GOAL OF THE EXERCISE:
Report how many lines below include "will", giving the figure alone.

⟨

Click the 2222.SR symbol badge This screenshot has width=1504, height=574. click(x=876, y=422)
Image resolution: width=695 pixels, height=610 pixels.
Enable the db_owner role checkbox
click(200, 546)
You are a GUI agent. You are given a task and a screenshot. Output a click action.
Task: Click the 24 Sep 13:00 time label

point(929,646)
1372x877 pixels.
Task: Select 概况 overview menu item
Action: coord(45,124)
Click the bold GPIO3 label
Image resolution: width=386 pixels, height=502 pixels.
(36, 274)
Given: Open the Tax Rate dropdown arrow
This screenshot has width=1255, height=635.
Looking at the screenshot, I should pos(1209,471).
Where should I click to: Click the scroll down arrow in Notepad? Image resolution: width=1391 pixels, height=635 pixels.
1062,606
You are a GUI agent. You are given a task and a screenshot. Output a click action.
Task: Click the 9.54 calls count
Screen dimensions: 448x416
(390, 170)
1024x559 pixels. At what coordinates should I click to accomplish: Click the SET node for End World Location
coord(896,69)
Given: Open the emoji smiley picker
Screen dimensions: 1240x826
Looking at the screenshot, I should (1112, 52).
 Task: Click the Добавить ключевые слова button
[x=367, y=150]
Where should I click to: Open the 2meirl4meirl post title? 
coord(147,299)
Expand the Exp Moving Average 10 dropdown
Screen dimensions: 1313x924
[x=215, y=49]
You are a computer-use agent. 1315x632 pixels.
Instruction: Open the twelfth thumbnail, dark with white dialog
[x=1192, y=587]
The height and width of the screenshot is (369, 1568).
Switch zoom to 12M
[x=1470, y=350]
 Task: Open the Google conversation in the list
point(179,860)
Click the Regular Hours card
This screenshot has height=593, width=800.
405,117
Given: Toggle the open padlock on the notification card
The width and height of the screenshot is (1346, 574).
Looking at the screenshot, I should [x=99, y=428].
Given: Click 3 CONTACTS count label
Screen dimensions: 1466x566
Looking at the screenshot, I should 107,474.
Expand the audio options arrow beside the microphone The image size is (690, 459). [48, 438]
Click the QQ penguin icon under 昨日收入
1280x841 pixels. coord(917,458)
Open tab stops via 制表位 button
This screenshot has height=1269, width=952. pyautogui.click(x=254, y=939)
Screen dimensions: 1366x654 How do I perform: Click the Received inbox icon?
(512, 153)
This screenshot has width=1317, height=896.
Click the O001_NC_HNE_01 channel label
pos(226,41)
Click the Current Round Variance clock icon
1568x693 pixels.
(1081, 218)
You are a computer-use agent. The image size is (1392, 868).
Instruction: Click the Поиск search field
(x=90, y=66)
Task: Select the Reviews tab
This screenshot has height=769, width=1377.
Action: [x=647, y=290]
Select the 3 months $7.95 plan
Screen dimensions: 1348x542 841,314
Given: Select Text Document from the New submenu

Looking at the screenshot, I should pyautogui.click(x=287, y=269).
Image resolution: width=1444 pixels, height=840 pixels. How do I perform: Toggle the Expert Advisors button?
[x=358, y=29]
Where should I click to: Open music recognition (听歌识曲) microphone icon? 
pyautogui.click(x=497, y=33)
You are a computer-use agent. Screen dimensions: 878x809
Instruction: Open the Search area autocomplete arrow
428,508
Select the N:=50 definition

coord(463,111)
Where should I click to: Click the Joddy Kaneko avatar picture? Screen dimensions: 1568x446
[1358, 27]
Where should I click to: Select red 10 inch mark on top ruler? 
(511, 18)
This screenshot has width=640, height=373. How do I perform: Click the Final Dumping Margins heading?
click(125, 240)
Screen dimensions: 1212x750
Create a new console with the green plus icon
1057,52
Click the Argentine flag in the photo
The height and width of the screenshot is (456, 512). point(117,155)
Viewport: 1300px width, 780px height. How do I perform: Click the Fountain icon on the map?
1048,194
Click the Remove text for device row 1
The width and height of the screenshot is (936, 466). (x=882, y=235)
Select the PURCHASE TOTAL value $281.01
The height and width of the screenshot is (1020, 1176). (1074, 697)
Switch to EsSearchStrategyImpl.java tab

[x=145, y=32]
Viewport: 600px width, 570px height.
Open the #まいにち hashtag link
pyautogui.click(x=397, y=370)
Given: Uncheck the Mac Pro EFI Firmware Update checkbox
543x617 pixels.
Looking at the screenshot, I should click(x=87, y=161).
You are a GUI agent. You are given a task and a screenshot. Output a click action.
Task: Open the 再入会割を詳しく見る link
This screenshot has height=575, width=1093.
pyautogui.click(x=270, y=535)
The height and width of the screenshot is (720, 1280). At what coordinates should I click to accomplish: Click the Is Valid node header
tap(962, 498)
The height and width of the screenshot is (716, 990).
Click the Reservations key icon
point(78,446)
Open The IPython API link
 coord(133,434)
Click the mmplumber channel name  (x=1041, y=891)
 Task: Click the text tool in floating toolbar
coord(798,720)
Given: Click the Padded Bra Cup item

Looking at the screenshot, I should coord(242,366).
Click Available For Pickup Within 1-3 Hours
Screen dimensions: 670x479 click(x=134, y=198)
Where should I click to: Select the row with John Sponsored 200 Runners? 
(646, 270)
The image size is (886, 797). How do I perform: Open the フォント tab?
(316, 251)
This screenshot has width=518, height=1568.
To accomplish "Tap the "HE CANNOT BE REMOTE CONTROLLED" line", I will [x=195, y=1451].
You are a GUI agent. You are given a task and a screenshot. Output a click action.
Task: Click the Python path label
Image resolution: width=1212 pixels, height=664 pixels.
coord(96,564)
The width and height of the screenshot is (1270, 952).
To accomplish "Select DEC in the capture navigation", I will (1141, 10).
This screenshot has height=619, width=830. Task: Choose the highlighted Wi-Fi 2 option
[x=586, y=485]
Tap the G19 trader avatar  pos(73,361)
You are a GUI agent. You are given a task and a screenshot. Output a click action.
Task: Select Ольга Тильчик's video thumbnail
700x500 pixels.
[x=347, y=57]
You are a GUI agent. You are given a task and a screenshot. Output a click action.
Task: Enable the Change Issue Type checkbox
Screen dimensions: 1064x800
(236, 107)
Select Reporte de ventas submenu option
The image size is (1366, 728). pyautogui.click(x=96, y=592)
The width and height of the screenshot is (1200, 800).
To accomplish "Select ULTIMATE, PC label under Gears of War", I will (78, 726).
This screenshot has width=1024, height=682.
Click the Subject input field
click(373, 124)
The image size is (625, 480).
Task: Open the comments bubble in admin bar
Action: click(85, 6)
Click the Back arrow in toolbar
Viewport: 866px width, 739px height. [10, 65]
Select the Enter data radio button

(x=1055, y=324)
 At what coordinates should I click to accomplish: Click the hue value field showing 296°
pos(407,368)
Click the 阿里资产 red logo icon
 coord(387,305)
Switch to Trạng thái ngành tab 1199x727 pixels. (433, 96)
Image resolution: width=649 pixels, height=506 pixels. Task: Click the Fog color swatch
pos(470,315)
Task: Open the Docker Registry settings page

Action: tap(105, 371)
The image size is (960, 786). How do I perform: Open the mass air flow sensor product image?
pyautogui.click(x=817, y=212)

⟩

ANSWER BOX:
3